With as much time as I spend in front of the computer, I've made a study of preventing monitors from burning out my eyes. Here are some of the things I've learned.
Adjustments in Windows 10
The contrast bar has vanished in Windows 10, leaving a brightness bar that only goes so low. Fortunately, there are other ways to adjust the brightness/contrast.
If your machine uses Intel, right-clicking on the desktop brings up a menu that includes the Intel Graphics Settings. Click on Display, then Color Settings, to find Intel's brightness and contrast adjustment bars.
Windows 10 also includes a Night Light function that shows up when you do a search for it. Adjusting the 'Color Temperature at Night' bar lowers the blue light spectrum.
Scientists have found that the blue light spectrum is what's making it hard for users to sleep at night, so Night Light comes with a timer function that turns it on and off in the evening hours.
The IT guy where I work recommended this. F.lux is the same as Windows Night Light, but with more settings.
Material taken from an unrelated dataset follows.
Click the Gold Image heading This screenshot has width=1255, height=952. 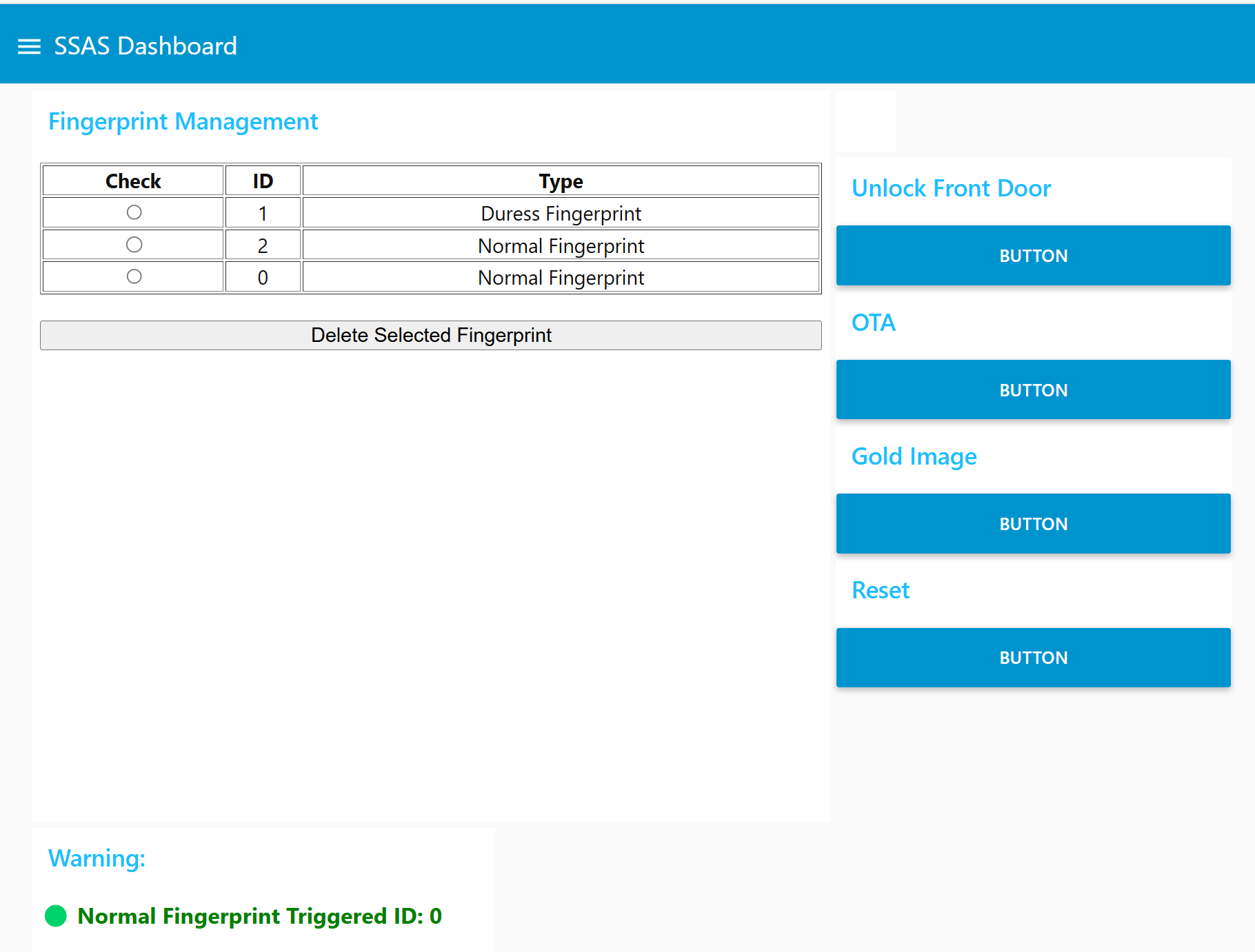click(914, 456)
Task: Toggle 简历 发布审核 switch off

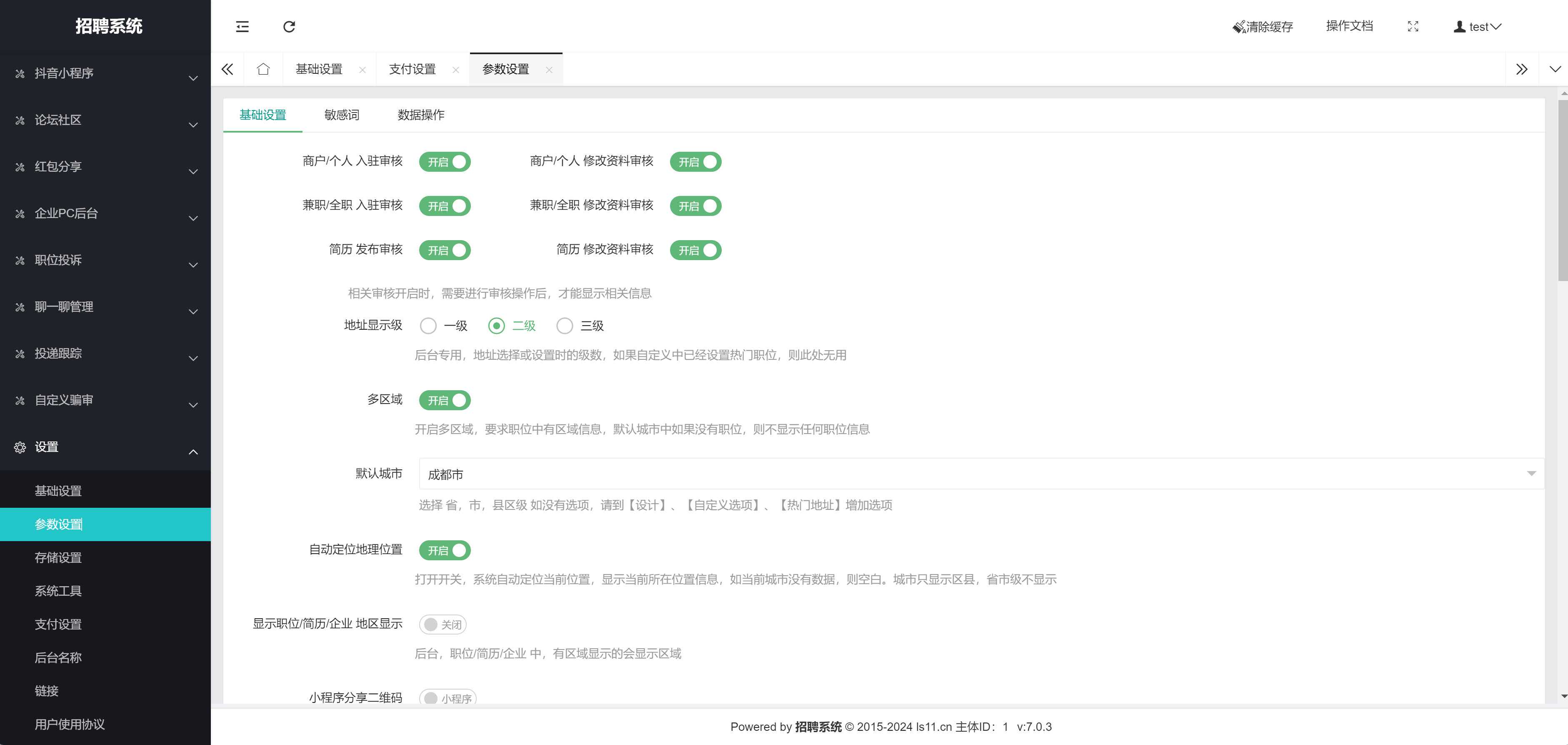Action: (x=444, y=251)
It adjusts the blue light spectrum based on where you live, what time it is, and when you get up in the morning. It's available for free download here.
The contrast between the monitor and the darker area around it can also cause eyestrain. Bias lighting is a track of LED lights that stick to the back of the monitor. It's powered via a USB port.
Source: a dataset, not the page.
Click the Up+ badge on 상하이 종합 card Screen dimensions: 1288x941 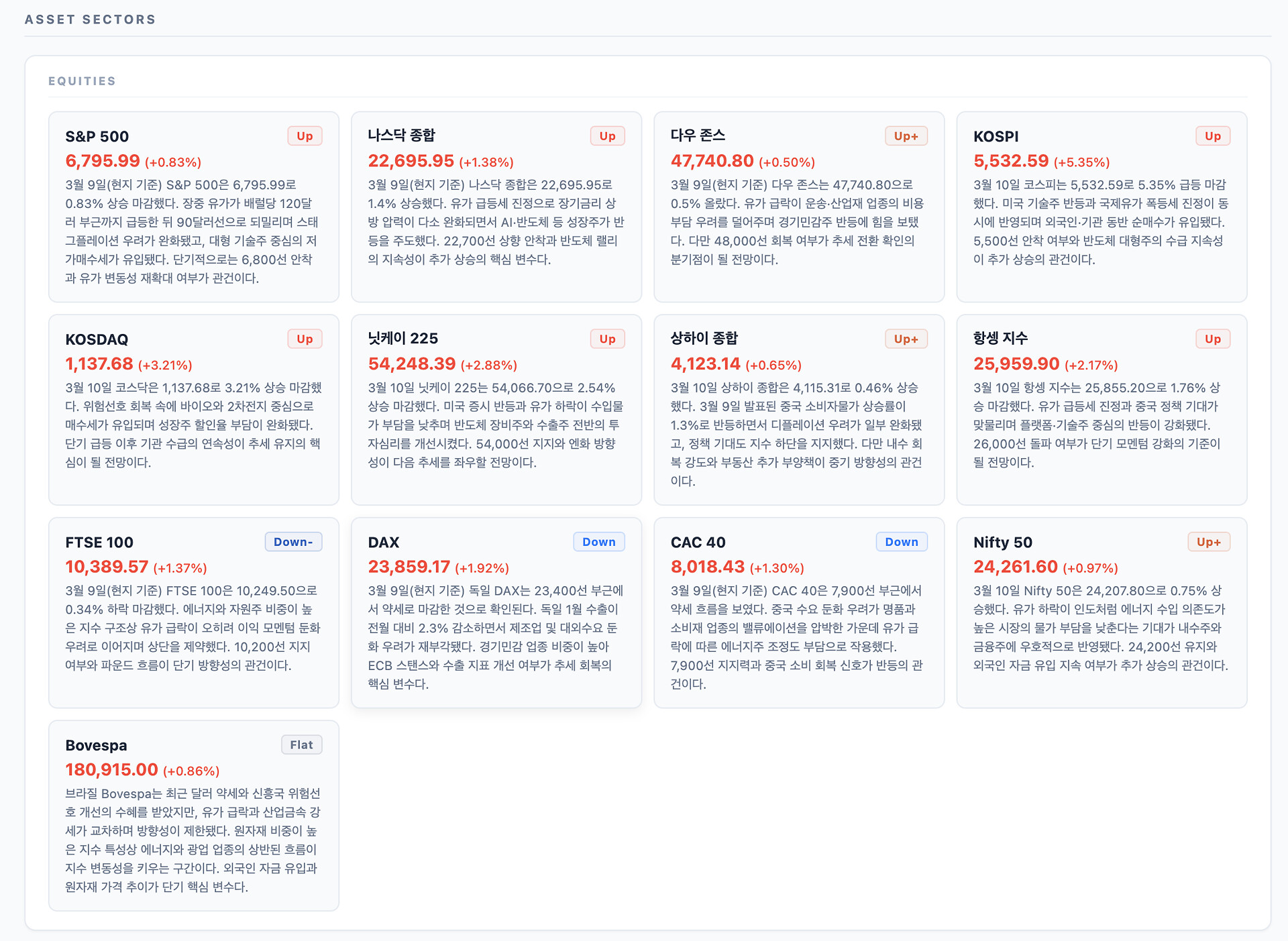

It's great for people who like to use the computer in the dark and it also aids your brain's interpretation of the monitor colors (as when matting art with white matboard). I've got them stuck to the back of my desktop monitor and living room TV. More info here.
Anti-glare filter screens
This is helpful for preventing glare on laptops in public places. It's a transparent sheet that clings to the monitor. Air bubbles can accumulate between the sheet and the monitor, so applying them takes some patience.
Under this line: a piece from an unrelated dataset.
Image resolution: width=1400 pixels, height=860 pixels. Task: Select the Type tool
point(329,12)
There are a multitude of brands available. I've tried a couple of them and haven't had any problems. Both were thin enough to work with my touchscreen monitor. Although for desktops, the big plastic blue light blocking screens that hook over the top of the monitor are better.
The monitor should always be at arm’s length, no closer or farther, with the top of the monitor at eye level so you're always looking down. Also, training yourself to blink while using the computer can prevent long staring sessions.